#### [WORK INSTRUCTIONS]
Could you transcribe each entry below exactly, minus the images?

+--

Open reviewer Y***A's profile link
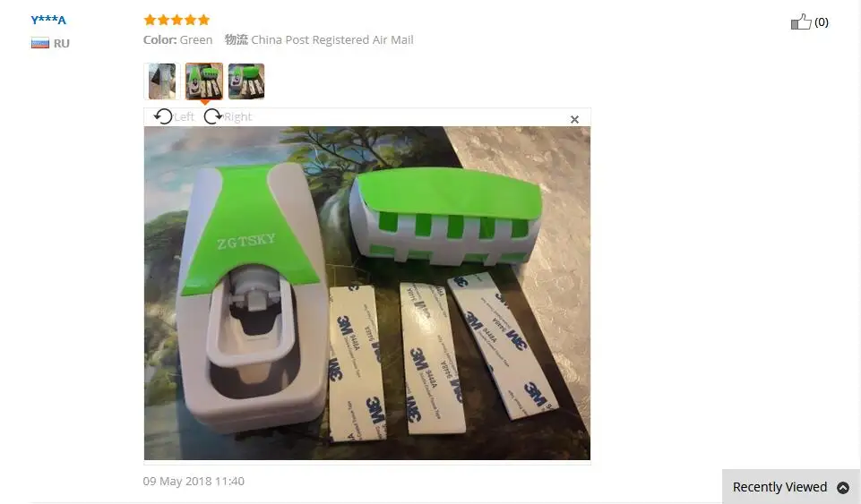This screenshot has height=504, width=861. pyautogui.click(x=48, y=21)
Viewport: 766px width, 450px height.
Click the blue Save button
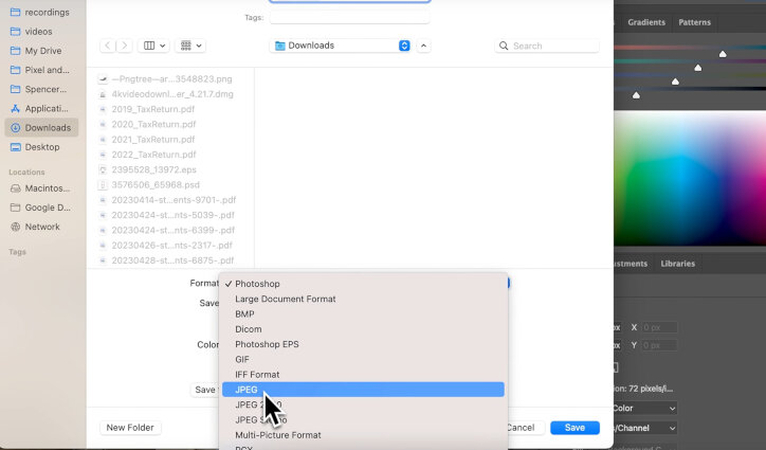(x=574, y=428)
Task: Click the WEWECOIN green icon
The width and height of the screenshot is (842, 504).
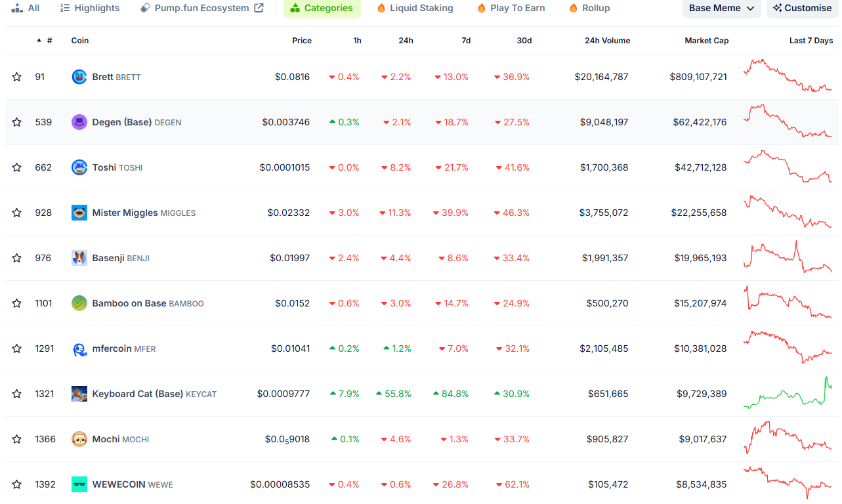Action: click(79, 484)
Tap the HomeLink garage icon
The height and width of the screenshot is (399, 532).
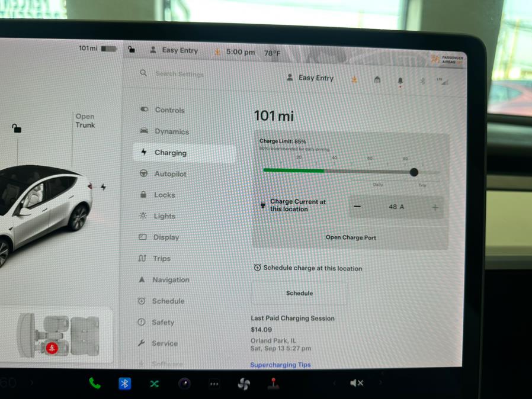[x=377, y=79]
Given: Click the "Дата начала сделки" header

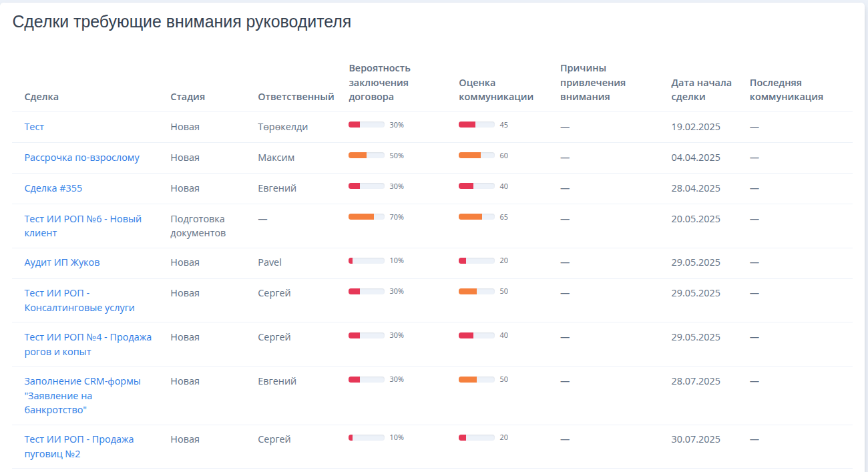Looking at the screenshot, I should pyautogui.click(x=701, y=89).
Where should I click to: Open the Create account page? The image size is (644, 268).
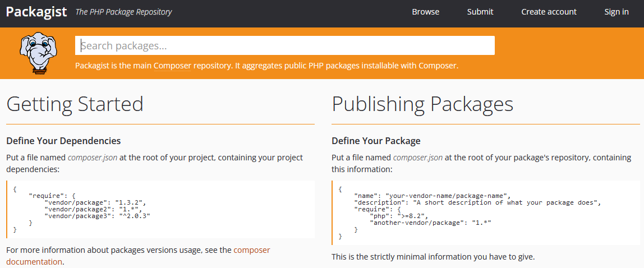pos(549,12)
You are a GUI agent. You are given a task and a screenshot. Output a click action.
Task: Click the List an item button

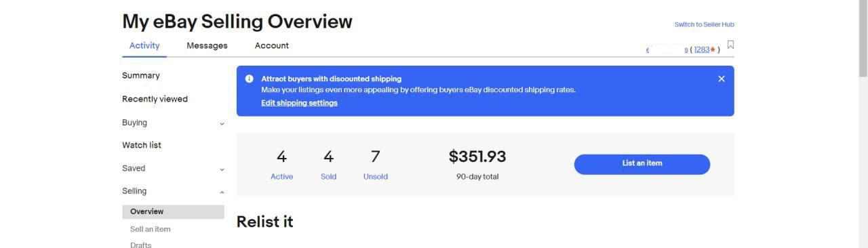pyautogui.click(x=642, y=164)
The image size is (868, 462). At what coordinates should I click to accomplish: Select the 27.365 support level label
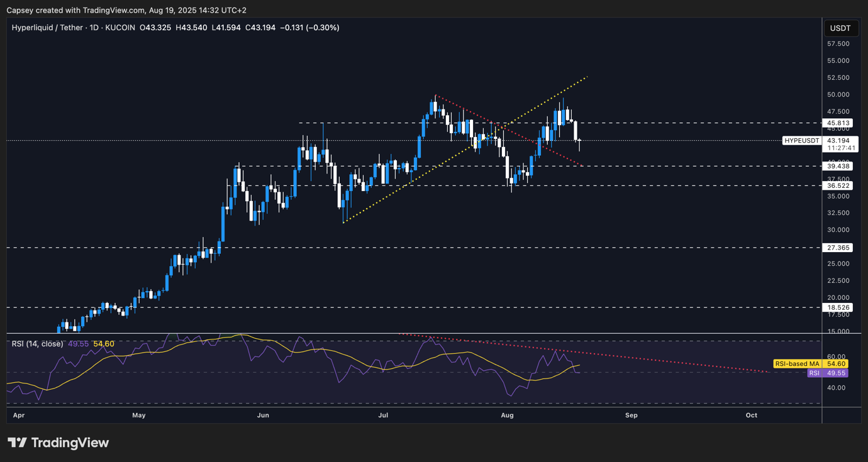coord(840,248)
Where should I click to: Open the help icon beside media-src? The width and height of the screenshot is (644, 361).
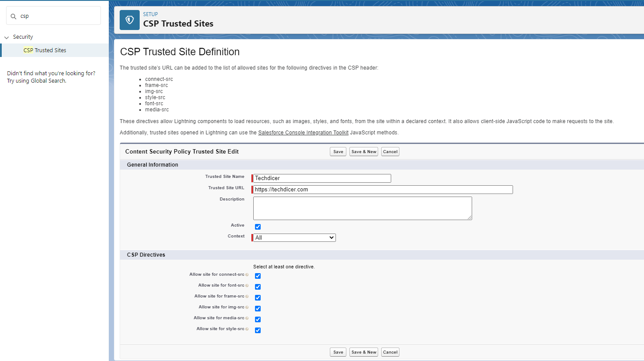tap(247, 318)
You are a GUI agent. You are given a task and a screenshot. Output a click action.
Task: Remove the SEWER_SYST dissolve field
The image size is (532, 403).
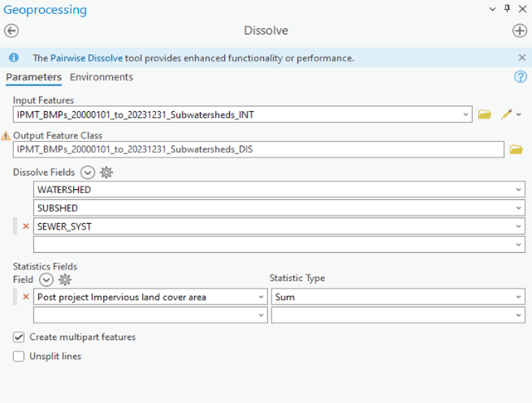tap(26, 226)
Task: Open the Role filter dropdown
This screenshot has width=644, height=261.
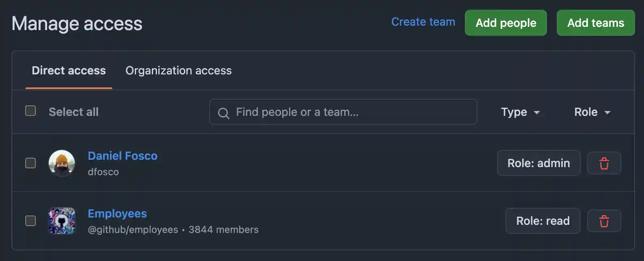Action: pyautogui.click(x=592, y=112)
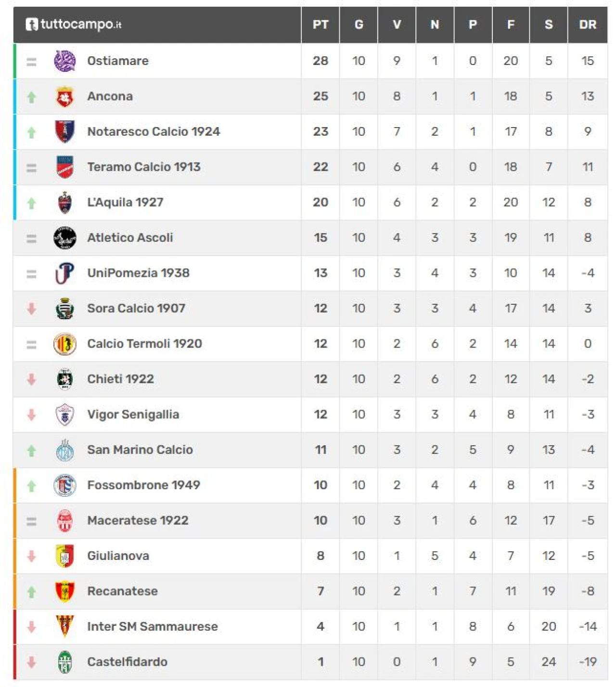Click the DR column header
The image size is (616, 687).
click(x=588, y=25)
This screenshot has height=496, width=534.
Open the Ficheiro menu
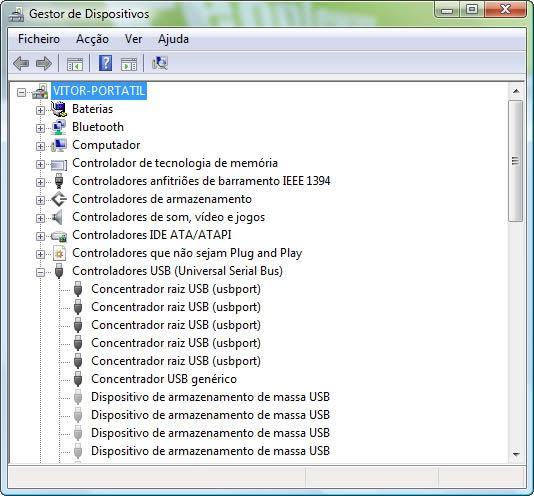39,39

+--

#### [SOLUTION TO THIS EXERCISE]
Open reviewer Y***A's profile link
This screenshot has height=504, width=861. pyautogui.click(x=48, y=21)
Viewport: 766px width, 450px height.
Click the blue Save button
(x=574, y=428)
Task: Click the WEWECOIN green icon
The width and height of the screenshot is (842, 504).
Action: click(79, 484)
Tap the HomeLink garage icon
The height and width of the screenshot is (399, 532).
[x=377, y=79]
Given: Click the "Дата начала сделки" header

Looking at the screenshot, I should pyautogui.click(x=701, y=89).
Where should I click to: Open the Create account page? The image size is (644, 268).
pos(549,12)
You are a GUI agent. You are given a task and a screenshot. Output a click action.
Task: Click the List an item button

pyautogui.click(x=642, y=164)
The image size is (868, 462). At what coordinates should I click to accomplish: Select the 27.365 support level label
coord(840,248)
Where should I click to: Open the help icon beside media-src? The width and height of the screenshot is (644, 361).
tap(247, 318)
You are a GUI agent. You are given a task and a screenshot. Output a click action.
Task: Remove the SEWER_SYST dissolve field
The image size is (532, 403).
tap(26, 226)
Task: Open the Role filter dropdown
This screenshot has width=644, height=261.
Action: pyautogui.click(x=592, y=112)
Click the DR column header
The image size is (616, 687).
click(x=588, y=25)
This screenshot has height=496, width=534.
Open the Ficheiro menu
39,39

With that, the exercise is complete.